Kisah 7 Surat Ibunda BJ Habibie, Ungkapkan Kerinduan hingga Nasihat

Jumat, 13 September 2019 | 06:27 WIB
KOMPAS.COM/DEWANTORO Seseorang menyusun 7 surat dari RA Habibie (ibunda BJ Habibie) yang ditulis di kertas aerogram pada tahun 1967-1970. Saat ini tujuh surat ini berada di Museum Y Al Quran di Medan. Nantinya surat ini akan diserahkan kepada dua anak BJ Habibie untuk disimpan di Museum Habibie.

 

MEDAN, KOMPAS.com - Tujuh surat penting  tersimpan di Museum Sejarah Al Qur'an Medan. Surat tersebut didapatkan oleh seorang sejarawan Ichwan Azhari saat masih belajar di Jerman, sekitar tahun 1997.

Sejak lama dia ingin menyerahkannya secara langsung kepada pemiliknya, namun tak kesampaian.

Tujuh surat dalam bentuk aerogram, yakni selembar kertas yang berfungsi sebagai kertas surat sekaligus bisa menjadi amplop itu adalah milik Bacharudin Jusuf Habibie.

Baca juga: Menteri Basuki Sedih Belum Sempat Laporkan Rampungnya Jembatan Habibie

Kamis sore (13/9/2019), di Museum Sejarah Al Qur'an, Ichwan menceritakan kisahnya mendapatkan surat tersebut.

"Surat ini saya temukan di Stuttgart, Jerman saat pameran internasional prangko dan benda filateli," katanya.

Dikatakannya, selama di Jerman ia hobi mengumpulkan benda filateli dari Indonesia.

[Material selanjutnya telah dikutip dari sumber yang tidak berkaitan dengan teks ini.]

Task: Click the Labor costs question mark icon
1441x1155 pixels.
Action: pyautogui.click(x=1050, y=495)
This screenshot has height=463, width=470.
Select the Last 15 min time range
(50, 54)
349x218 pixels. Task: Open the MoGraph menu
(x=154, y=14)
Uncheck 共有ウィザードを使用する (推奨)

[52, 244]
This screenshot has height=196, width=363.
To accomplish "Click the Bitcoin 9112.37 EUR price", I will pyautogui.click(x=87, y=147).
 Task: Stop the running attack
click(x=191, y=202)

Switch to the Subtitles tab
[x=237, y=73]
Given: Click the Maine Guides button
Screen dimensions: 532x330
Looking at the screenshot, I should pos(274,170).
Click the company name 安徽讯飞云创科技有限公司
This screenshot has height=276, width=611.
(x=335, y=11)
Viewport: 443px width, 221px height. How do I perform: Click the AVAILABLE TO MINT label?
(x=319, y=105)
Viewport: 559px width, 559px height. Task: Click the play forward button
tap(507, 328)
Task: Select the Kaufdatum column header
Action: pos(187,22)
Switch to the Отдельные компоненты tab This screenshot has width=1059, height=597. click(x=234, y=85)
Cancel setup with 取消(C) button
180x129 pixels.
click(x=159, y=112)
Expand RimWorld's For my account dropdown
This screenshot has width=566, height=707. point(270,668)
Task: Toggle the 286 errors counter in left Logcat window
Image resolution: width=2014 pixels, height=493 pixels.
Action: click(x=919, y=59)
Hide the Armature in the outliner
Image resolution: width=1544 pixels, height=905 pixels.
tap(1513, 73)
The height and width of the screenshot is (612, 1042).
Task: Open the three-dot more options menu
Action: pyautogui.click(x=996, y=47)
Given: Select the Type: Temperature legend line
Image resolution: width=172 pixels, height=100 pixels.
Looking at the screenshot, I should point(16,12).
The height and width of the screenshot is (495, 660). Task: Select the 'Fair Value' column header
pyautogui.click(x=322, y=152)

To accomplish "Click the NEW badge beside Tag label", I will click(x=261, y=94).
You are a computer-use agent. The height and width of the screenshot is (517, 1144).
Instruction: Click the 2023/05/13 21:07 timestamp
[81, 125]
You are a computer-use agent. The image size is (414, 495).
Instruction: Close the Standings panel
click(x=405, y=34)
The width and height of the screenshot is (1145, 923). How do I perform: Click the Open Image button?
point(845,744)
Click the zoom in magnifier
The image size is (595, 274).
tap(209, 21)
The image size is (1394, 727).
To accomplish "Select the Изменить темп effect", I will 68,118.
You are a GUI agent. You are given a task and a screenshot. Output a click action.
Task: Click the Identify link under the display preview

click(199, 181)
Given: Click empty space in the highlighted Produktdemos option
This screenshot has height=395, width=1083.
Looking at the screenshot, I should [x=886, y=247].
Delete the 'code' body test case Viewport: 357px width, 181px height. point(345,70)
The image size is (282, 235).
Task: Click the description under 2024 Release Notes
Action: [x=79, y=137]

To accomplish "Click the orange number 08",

Saat musim liburan dia selalu mendatangi pusat pameran filateli.

Di Jerman, setiap pameran filateli selalu ada prangko dari Indonesia dan juga dari seluruh dunia.

"Itu menjadi kesempatan saya mencari prangko dan surat dari Indonesia, baik yang dikirim ke Jerman dan Belanda," katanya.

Jerman, kata dia, merupakan negara yang memiliki kolektor prangko di dunia. Di sana, ada 3 juta kolektor sehingga filateli hidup di sana dan tiap bulan selalu ada pameran di sana.

Pada tahun 1997, Ichwan yang saat itu tinggal di Hamburg, pergi ke kota Stuttgartt karena pameran besar di sana.

Saat itu, ada pedagang prangko yang mengenalinya dan mengatakan dia memiliki surat-surat dari Indonesia, dari Habibie.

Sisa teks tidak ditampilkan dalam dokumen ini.